Stored data entries:
◇ ◇ ◇

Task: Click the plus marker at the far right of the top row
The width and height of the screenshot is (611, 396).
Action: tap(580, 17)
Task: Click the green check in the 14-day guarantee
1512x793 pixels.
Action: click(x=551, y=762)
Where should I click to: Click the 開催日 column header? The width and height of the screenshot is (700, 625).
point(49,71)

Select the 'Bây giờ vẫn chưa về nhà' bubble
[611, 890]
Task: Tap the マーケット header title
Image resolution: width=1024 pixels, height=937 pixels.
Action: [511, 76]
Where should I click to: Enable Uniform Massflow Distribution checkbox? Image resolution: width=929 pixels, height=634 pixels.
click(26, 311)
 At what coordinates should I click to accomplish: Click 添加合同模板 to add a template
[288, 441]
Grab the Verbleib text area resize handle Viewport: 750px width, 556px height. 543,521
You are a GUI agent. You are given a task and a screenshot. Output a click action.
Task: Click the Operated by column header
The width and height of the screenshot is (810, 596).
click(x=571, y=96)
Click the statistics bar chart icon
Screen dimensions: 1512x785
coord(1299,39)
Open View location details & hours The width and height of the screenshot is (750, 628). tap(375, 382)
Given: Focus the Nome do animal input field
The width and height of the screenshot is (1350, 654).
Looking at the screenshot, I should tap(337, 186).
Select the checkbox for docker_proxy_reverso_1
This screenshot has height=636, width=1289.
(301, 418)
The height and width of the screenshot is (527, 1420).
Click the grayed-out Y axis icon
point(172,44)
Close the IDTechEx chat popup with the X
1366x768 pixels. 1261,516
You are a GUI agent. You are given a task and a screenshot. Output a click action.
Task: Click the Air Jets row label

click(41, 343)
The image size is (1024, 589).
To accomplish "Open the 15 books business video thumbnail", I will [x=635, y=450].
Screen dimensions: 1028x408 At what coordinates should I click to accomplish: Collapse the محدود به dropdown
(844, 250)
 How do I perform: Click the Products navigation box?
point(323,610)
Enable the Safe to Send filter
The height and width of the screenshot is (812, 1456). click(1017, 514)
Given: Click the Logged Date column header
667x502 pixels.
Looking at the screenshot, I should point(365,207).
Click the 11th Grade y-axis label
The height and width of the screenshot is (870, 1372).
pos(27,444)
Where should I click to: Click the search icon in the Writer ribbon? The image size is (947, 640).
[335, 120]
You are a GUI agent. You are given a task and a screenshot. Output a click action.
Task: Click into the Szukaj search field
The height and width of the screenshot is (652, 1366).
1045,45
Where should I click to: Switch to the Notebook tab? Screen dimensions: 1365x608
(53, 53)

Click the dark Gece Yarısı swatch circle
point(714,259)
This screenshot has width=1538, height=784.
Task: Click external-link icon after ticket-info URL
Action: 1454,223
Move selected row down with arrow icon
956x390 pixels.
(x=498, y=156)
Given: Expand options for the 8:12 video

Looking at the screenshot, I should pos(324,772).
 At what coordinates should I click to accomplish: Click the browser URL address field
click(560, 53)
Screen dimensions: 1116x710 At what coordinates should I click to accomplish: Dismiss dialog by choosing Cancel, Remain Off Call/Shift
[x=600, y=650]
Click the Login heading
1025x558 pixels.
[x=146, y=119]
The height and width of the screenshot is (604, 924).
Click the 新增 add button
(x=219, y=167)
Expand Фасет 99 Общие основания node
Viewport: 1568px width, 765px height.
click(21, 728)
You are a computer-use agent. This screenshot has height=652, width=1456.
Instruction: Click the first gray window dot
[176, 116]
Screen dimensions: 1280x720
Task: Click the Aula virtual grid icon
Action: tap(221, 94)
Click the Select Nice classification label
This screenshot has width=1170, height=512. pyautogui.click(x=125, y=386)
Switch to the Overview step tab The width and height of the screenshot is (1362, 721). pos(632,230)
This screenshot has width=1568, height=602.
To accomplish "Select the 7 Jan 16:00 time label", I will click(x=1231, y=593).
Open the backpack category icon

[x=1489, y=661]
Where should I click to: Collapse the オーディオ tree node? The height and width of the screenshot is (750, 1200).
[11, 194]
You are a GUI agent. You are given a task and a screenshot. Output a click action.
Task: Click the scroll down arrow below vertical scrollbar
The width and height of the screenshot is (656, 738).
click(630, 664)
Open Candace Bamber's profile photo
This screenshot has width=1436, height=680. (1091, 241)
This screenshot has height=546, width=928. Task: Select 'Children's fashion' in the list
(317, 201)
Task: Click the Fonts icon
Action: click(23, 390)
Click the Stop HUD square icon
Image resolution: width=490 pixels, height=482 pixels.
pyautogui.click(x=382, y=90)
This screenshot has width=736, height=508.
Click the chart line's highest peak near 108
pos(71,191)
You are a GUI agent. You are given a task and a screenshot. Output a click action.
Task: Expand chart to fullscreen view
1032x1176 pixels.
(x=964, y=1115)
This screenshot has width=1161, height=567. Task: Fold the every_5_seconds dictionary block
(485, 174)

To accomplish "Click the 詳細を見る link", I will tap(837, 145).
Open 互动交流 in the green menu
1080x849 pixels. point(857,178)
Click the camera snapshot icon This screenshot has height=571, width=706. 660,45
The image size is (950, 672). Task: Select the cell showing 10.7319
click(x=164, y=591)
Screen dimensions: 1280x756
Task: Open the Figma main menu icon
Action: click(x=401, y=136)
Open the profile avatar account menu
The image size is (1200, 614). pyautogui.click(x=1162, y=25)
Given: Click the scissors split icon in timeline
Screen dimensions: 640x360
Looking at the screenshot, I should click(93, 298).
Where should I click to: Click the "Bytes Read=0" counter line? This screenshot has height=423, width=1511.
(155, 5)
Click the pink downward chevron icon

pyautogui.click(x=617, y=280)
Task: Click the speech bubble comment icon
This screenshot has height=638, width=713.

◇ ◇ ◇

| Exercise requirements |
What is needed is a word-for-word copy of all the records above.

| Expected answer |
Task: Click the plus marker at the far right of the top row
The width and height of the screenshot is (611, 396).
Action: tap(580, 17)
Task: Click the green check in the 14-day guarantee
1512x793 pixels.
Action: click(x=551, y=762)
Where should I click to: Click the 開催日 column header? The width and height of the screenshot is (700, 625).
point(49,71)

Select the 'Bây giờ vẫn chưa về nhà' bubble
[611, 890]
Task: Tap the マーケット header title
Image resolution: width=1024 pixels, height=937 pixels.
Action: [511, 76]
Where should I click to: Enable Uniform Massflow Distribution checkbox? Image resolution: width=929 pixels, height=634 pixels.
click(26, 311)
 At what coordinates should I click to accomplish: Click 添加合同模板 to add a template
[288, 441]
Grab the Verbleib text area resize handle Viewport: 750px width, 556px height. 543,521
You are a GUI agent. You are given a task and a screenshot. Output a click action.
Task: Click the Operated by column header
The width and height of the screenshot is (810, 596).
click(x=571, y=96)
Click the statistics bar chart icon
Screen dimensions: 1512x785
coord(1299,39)
Open View location details & hours The width and height of the screenshot is (750, 628). tap(375, 382)
Given: Focus the Nome do animal input field
The width and height of the screenshot is (1350, 654).
Looking at the screenshot, I should tap(337, 186).
Select the checkbox for docker_proxy_reverso_1
This screenshot has height=636, width=1289.
(301, 418)
The height and width of the screenshot is (527, 1420).
Click the grayed-out Y axis icon
point(172,44)
Close the IDTechEx chat popup with the X
1366x768 pixels. 1261,516
You are a GUI agent. You are given a task and a screenshot. Output a click action.
Task: Click the Air Jets row label

click(41, 343)
The image size is (1024, 589).
To accomplish "Open the 15 books business video thumbnail", I will [x=635, y=450].
Screen dimensions: 1028x408 At what coordinates should I click to accomplish: Collapse the محدود به dropdown
(844, 250)
 How do I perform: Click the Products navigation box?
point(323,610)
Enable the Safe to Send filter
The height and width of the screenshot is (812, 1456). click(1017, 514)
Given: Click the Logged Date column header
667x502 pixels.
Looking at the screenshot, I should point(365,207).
Click the 11th Grade y-axis label
The height and width of the screenshot is (870, 1372).
pos(27,444)
Where should I click to: Click the search icon in the Writer ribbon? The image size is (947, 640).
[335, 120]
You are a GUI agent. You are given a task and a screenshot. Output a click action.
Task: Click into the Szukaj search field
The height and width of the screenshot is (652, 1366).
1045,45
Where should I click to: Switch to the Notebook tab? Screen dimensions: 1365x608
(53, 53)

Click the dark Gece Yarısı swatch circle
point(714,259)
This screenshot has width=1538, height=784.
Task: Click external-link icon after ticket-info URL
Action: 1454,223
Move selected row down with arrow icon
956x390 pixels.
(x=498, y=156)
Given: Expand options for the 8:12 video

Looking at the screenshot, I should pos(324,772).
 At what coordinates should I click to accomplish: Click the browser URL address field
click(560, 53)
Screen dimensions: 1116x710 At what coordinates should I click to accomplish: Dismiss dialog by choosing Cancel, Remain Off Call/Shift
[x=600, y=650]
Click the Login heading
1025x558 pixels.
[x=146, y=119]
The height and width of the screenshot is (604, 924).
Click the 新增 add button
(x=219, y=167)
Expand Фасет 99 Общие основания node
Viewport: 1568px width, 765px height.
click(21, 728)
You are a computer-use agent. This screenshot has height=652, width=1456.
Instruction: Click the first gray window dot
[176, 116]
Screen dimensions: 1280x720
Task: Click the Aula virtual grid icon
Action: tap(221, 94)
Click the Select Nice classification label
This screenshot has width=1170, height=512. pyautogui.click(x=125, y=386)
Switch to the Overview step tab The width and height of the screenshot is (1362, 721). pos(632,230)
This screenshot has width=1568, height=602.
To accomplish "Select the 7 Jan 16:00 time label", I will click(x=1231, y=593).
Open the backpack category icon

[x=1489, y=661]
Where should I click to: Collapse the オーディオ tree node? The height and width of the screenshot is (750, 1200).
[11, 194]
You are a GUI agent. You are given a task and a screenshot. Output a click action.
Task: Click the scroll down arrow below vertical scrollbar
The width and height of the screenshot is (656, 738).
click(630, 664)
Open Candace Bamber's profile photo
This screenshot has width=1436, height=680. (1091, 241)
This screenshot has height=546, width=928. Task: Select 'Children's fashion' in the list
(317, 201)
Task: Click the Fonts icon
Action: click(23, 390)
Click the Stop HUD square icon
Image resolution: width=490 pixels, height=482 pixels.
pyautogui.click(x=382, y=90)
This screenshot has width=736, height=508.
Click the chart line's highest peak near 108
pos(71,191)
You are a GUI agent. You are given a task and a screenshot. Output a click action.
Task: Expand chart to fullscreen view
1032x1176 pixels.
(x=964, y=1115)
This screenshot has width=1161, height=567. Task: Fold the every_5_seconds dictionary block
(485, 174)

To accomplish "Click the 詳細を見る link", I will tap(837, 145).
Open 互动交流 in the green menu
1080x849 pixels. point(857,178)
Click the camera snapshot icon This screenshot has height=571, width=706. 660,45
The image size is (950, 672). Task: Select the cell showing 10.7319
click(x=164, y=591)
Screen dimensions: 1280x756
Task: Open the Figma main menu icon
Action: click(x=401, y=136)
Open the profile avatar account menu
The image size is (1200, 614). pyautogui.click(x=1162, y=25)
Given: Click the scissors split icon in timeline
Screen dimensions: 640x360
Looking at the screenshot, I should click(93, 298).
Where should I click to: Click the "Bytes Read=0" counter line? This screenshot has height=423, width=1511.
(155, 5)
Click the pink downward chevron icon

pyautogui.click(x=617, y=280)
Task: Click the speech bubble comment icon
This screenshot has height=638, width=713.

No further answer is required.